◆ **Activity**
From the line that includes "The image size is (698, 1014)." to the last line of the data, quote each line precisely; both boundary lines belong in the answer.
Material for this exercise section start
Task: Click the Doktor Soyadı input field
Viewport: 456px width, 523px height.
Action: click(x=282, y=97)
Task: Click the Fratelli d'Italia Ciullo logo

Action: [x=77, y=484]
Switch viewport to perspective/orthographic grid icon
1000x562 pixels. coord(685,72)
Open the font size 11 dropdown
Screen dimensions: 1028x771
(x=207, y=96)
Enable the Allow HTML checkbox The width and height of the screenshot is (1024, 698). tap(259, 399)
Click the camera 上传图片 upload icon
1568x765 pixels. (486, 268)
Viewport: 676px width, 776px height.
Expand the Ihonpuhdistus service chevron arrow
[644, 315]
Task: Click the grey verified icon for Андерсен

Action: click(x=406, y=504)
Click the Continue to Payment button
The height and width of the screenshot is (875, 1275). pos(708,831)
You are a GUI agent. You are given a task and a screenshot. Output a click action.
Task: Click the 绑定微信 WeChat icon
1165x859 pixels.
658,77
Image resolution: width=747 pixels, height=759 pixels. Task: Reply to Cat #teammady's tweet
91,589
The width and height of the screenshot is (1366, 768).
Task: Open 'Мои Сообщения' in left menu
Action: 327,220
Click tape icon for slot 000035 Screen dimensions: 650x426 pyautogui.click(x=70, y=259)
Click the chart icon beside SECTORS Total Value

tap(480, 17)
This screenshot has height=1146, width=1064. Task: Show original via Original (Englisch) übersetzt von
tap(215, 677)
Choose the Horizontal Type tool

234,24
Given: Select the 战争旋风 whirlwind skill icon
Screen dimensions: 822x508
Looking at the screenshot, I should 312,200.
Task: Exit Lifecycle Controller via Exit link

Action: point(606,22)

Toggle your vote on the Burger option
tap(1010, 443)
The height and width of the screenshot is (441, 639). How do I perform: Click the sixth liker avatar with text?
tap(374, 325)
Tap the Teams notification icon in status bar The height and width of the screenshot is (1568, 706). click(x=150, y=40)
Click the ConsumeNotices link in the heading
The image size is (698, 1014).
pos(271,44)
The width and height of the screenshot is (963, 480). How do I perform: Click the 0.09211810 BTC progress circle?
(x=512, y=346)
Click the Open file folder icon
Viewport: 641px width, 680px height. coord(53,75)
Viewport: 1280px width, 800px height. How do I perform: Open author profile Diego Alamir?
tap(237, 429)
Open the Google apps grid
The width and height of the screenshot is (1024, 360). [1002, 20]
Material for this exercise section end
◆ **Solution to this task**
The image size is (698, 1014).
pos(271,44)
The width and height of the screenshot is (963, 480). How do I perform: Click the 0.09211810 BTC progress circle?
(x=512, y=346)
Click the Open file folder icon
Viewport: 641px width, 680px height. coord(53,75)
Viewport: 1280px width, 800px height. How do I perform: Open author profile Diego Alamir?
tap(237, 429)
Open the Google apps grid
The width and height of the screenshot is (1024, 360). [1002, 20]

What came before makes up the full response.